Петер крепко поджал губы. Он вцепился в посох и глубоко вогнул его в землю, словно оттолкнувшись, чтобы быстрее пройти мимо мальчиков.
– Хо-хо1 Я так и знал! – засмеялся Томас. – Отличная работа, святой отец! Ничего не скажешь, сработано на славу!
Когда все трое пришли на место стоянки, Петер отошел к самому темному ее краю и тихо прислонился к дереву. Вил и Томас еще не открыли остальным свои трофеи, добытые во время ночного похождения, и гордо подтащили одеяла ближе к костру. Во не успели они рта раскрыть, как Георг выпалил:
– Смотрите. Посмотрите туда!
Мальчики обернулись и увидели кролика, который жарил на вертеле, и кочаны капусты в кипящем котле. Ионы первый и второй подбежали к Петеру.
– Отец, отец Петер! – закричал Ион-первый. – Когда ты ушел, Карл сказал, что нам надобно молиться о Божьей милости. И как раз, когда Карл молился, Фрида что-то закричала о сове с кроликом.
– Точно! – взволнованно воскликнула Фрида. – Я услышала громкий взмах крыльев над головой, посмотрела вверх и…
– И она заорала изо всех сил и швырнула в сову камнем.
– Она напугала птицу, и та из когтей выпустила целого кролика! Мы слышали, как что-то стукнулось о землю и потом нашли его.
Карл сиял.
– А потом Мария с двумя другими пошли к реке за водой и нашли несколько голов капусты, которые, должно быть, выпали с телеги! Господь благ, как ты и говорил.
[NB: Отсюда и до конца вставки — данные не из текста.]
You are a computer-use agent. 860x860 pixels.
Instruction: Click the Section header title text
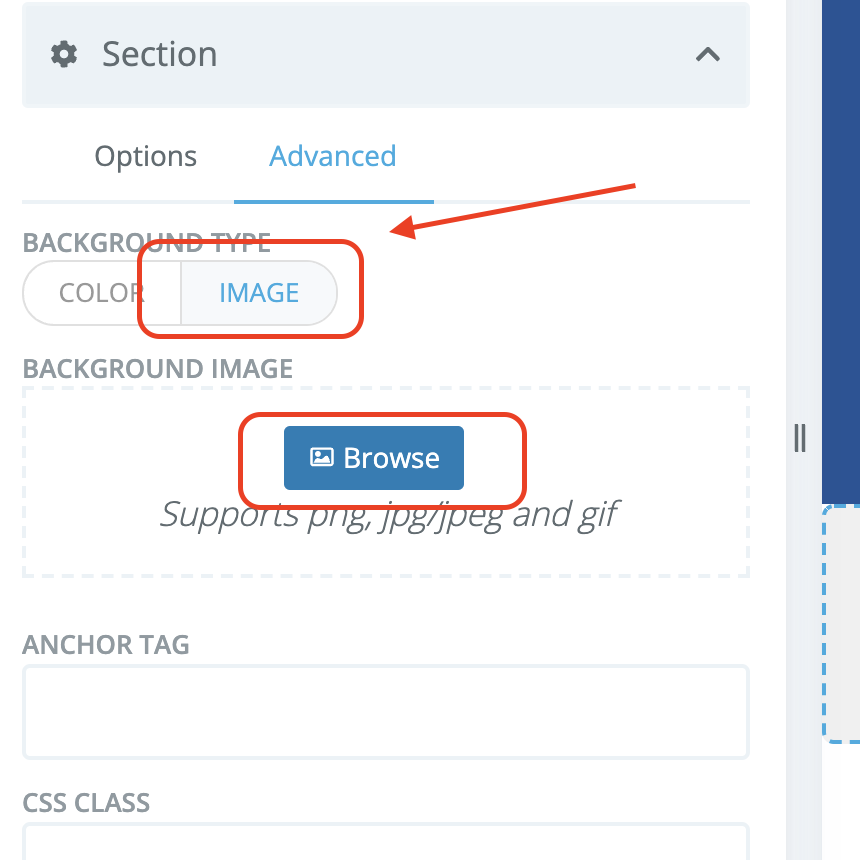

Гертруда подошла к смятенному священнику и протянула пригоршню вареных капустных листьев.
– Попробуй! Кролик тоже почти готов.
Петер пошатнулся и отпрянул смутившись, не желая выдать ни малейшего намека на ту месть, которую он только что произвел. Он вернулся в тень, где его стошнило. А тем временем Вил с Томасом представили спутникам свою добычу. Хотя дети и поразились богатым сокровищем, добытым неправедным путем, Томас и Вил с досадой признали, что слава их успеха значительно померкла пред чудесными событиями в лагере. Однако крестоносцы с удовольствием сдобрили свое пиршество из жареного кролика и вареной капусты свежими фруктами и хлебом, и вскоре наелись досыта.
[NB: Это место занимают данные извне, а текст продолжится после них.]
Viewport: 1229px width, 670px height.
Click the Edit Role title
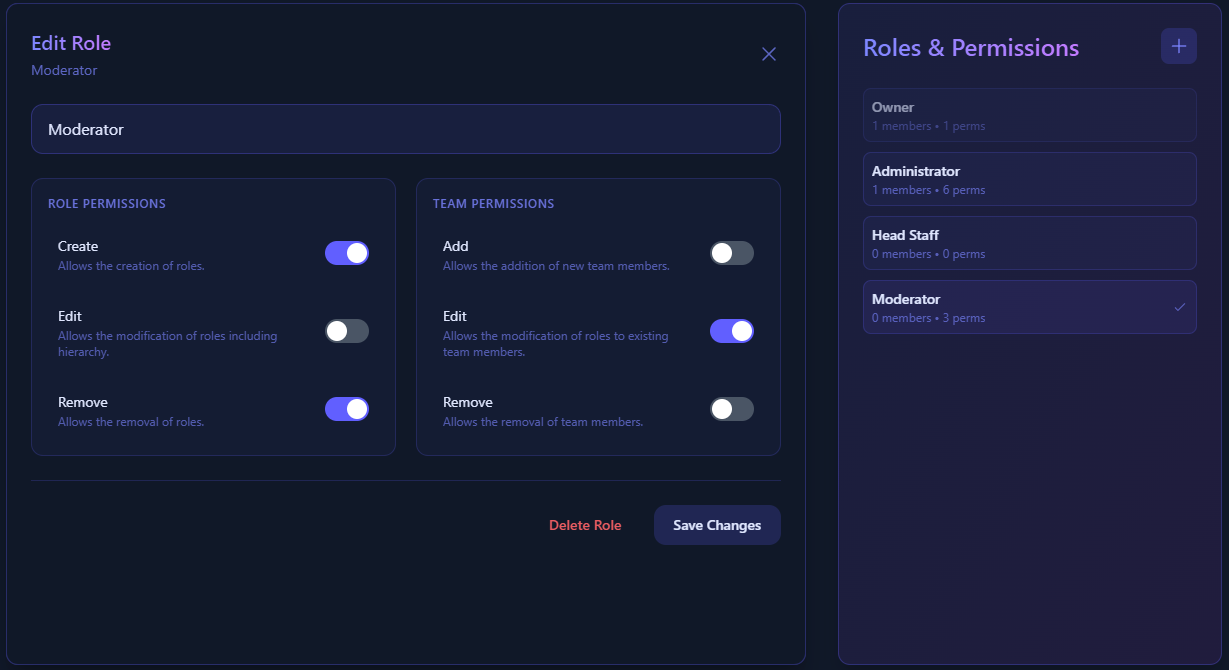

Спустя некоторое время, когда все было съедено, некоторые заметили, что Петер молчаливо и пристыженно сидит за пределами освещаемого пространства. Карл, как и все сбитый с толку поведением священника, подал знак всем собраться вокруг одинокого друга и окружить его заботой. После того, как несколько крестоносцев попытались по очереди ободрить его, священник заговорил:
– Мои дорогие, дорогие дети. Вы научили меня, старого дурака, верности, и мое сердце полно благодарности. Мой дух перестал было верить, и зло обуяло меня. Да смилуется надо мною Бог, и да простят ваши души столь скверного человека.
Соломон положил свою голову Петеру на колени и посмотрел на него своими печальными глазами. Петер погладил друга и на несколько минут задумался. Потом он поднял на детей слезящиеся, усталые глаза и вздохнул. Он наклонился к Соломону я тихо прошептал:
– «Сладок для человека хлеб, приобретенный неправдою; но после рот его наполнится дресвою».
Ведомый юными спутниками, Петер вернулся к костру и сев спиной прислонился к гладкому стволу дерева. Он закрыл глаза чтобы послушать, как оживленно щебечут дети, и вскоре их добродушные шалости умиротворили старика. Он умилился, как они не уставали утешать Отто и как все вдруг притихли, расплакавшись о маленьком павшем товарище. Но потом едкий голос Томаса, который рассказывал о своих ночных приключениях, перекрыл все остальные разговоры.
– А почему Петер оставил вас с Вилом одних в лесу? – спросил кто-то.
Сердце старика замерло в ожидании ехидного ответа Томаса.
– О, это самое интересное. Наш добрый, набожный священник хорошо повеселился этой ночью. После того, как мы обобрали город, он вернулся и поджег его!
Петер рыдал.
Глава 10
Успех покидает крестоносцев
Фридрих вздрогнул и проснулся. Он сел, озираясь в предрассветной мгле. Его карие глаза стали круглыми от страха, и он тревожно посмотрел на очертания спящих товарищей.